- **WHAT IS REQUIRED**: From the line containing "Where should I click to: Click Resolve" to the last line of the records, reproduce every line exactly and print nothing else.

- **DATA EXCERPTS**:
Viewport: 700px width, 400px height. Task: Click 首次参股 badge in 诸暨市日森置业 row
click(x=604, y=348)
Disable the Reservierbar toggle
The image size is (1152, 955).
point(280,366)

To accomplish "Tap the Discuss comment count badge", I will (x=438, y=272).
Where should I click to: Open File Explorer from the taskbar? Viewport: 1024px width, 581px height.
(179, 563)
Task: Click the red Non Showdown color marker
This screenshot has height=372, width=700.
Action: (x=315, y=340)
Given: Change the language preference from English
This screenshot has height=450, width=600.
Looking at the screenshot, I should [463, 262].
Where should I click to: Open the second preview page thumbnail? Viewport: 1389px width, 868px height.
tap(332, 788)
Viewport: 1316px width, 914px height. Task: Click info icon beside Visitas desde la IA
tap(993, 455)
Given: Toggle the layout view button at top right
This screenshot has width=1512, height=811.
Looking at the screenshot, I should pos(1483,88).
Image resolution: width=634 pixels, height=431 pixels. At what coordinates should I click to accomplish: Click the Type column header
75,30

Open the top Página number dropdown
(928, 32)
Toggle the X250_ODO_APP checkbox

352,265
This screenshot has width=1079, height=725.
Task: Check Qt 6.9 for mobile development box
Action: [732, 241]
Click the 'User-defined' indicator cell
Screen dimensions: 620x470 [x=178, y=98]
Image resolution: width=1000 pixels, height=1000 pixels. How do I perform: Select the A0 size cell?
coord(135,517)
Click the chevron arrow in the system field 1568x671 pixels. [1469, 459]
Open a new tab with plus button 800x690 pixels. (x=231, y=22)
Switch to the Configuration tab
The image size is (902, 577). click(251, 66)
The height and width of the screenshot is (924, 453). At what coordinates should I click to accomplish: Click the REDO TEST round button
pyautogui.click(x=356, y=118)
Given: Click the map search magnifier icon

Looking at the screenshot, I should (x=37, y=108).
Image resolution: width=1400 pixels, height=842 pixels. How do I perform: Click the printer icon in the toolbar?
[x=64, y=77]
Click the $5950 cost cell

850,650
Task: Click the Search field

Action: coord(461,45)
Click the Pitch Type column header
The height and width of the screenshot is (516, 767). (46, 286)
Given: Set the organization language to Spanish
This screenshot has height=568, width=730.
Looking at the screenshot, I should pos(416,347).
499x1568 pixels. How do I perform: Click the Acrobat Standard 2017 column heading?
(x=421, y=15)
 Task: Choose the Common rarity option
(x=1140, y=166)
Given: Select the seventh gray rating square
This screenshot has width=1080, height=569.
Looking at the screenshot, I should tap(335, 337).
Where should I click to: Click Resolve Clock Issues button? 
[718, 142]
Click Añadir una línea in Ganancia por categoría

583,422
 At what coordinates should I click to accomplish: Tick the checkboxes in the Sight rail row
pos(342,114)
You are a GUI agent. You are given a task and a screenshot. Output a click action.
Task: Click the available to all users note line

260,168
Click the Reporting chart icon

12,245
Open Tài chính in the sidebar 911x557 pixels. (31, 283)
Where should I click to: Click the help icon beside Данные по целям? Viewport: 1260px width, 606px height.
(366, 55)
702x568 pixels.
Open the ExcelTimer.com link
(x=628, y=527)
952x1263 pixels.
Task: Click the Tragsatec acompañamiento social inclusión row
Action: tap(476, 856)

- **RESULT OF THE EXERCISE**:
Where should I click to: Click Resolve Clock Issues button? 
[718, 142]
Click Añadir una línea in Ganancia por categoría

583,422
 At what coordinates should I click to accomplish: Tick the checkboxes in the Sight rail row
pos(342,114)
You are a GUI agent. You are given a task and a screenshot. Output a click action.
Task: Click the available to all users note line

260,168
Click the Reporting chart icon

12,245
Open Tài chính in the sidebar 911x557 pixels. (31, 283)
Where should I click to: Click the help icon beside Данные по целям? Viewport: 1260px width, 606px height.
(366, 55)
702x568 pixels.
Open the ExcelTimer.com link
(x=628, y=527)
952x1263 pixels.
Task: Click the Tragsatec acompañamiento social inclusión row
Action: tap(476, 856)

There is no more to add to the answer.